One should keep in mind that these results only apply to heavily multi threaded programs, which are most common in video editing and encoding. Not all programs that use multi threading actually benefit that much from hyper threading on a quad core, since they hardly have more than 4 CPU intense simultaneous threads.
Keep in mind a good chunk of that gap between the i7 and the i5 for multithreaded isn't even from HT though. HT isn't that much of a boost, since your code has to be mired in things that would halt the CPU but not yield to another thread. And the gap for such gains has never been very high.

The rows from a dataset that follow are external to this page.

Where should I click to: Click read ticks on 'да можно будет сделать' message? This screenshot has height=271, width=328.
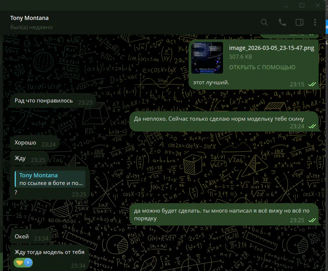pos(312,220)
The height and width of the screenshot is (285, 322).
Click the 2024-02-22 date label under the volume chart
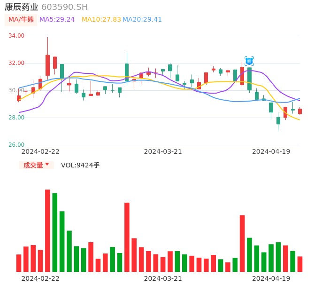(40, 278)
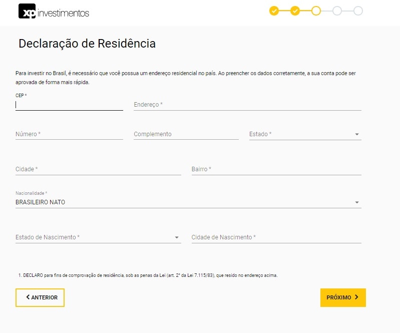Click the fifth progress step circle
The image size is (400, 333).
pyautogui.click(x=358, y=11)
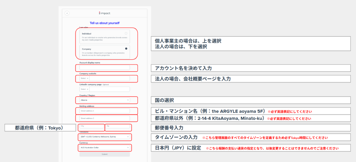
Task: Click the Zip input field
Action: point(118,126)
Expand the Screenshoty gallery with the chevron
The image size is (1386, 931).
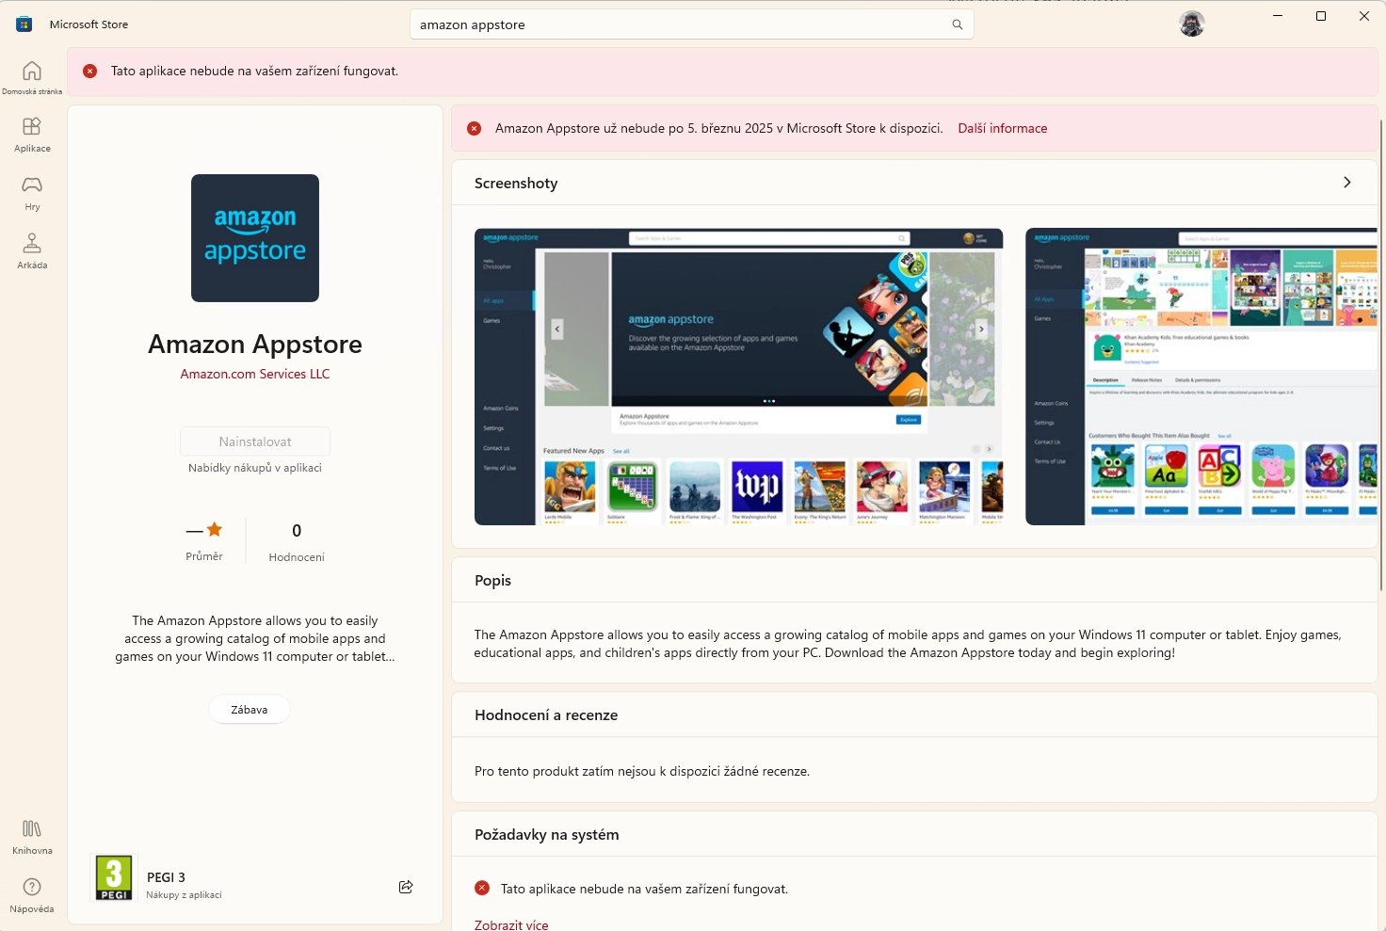point(1346,182)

The real gap comes from TurboBoost more than anything else. Since the i5 can go up to 3.9Ghz for ST work, and the i7 caps out at 4.2Ghz, the gap is fairly small. But push heavier quad-thread workloads, and the i5 throttles down to ~3.3Ghz, while the i7 is still able to push ~4Ghz. So suddenly the per-core performance is in bigger favor of the i7 than it was in a single-threaded test which leaned more on TurboBoost. And you should be able to see the majority of this effect with HT disabled.
This does assume both chips remain within their thermal envelope and don't throttle, though. But that just gets complicated to hash out in a forum thread.
Yet you compile locally?
I know, this is an assumptious question, but I haven't worked in an environment where anything beyond unit tests aren't compiled on a build server.
But besides that, obviously there are many compilers that benefit a lot from HT. So if intense local compiling is a frequent use case, an i7 is definitely worth considering.
Again, one of those things I'd love to leverage, but unfortunately the company I work for is a bit more established, so our builds are still rather monolithic and codebases are big enough to
break tools like git without addressing the monolithic nature of it all. But it means no iMac can really build our code fast enough right now at the developer's desk.
At home I use the i7, but mostly because I do photo/video work that is multithreaded as a hobby, and can justify the cost (especially now that I don't have a laptop to upgrade on a similar schedule). My home projects aren't nearly big enough that the i7 really matters for code.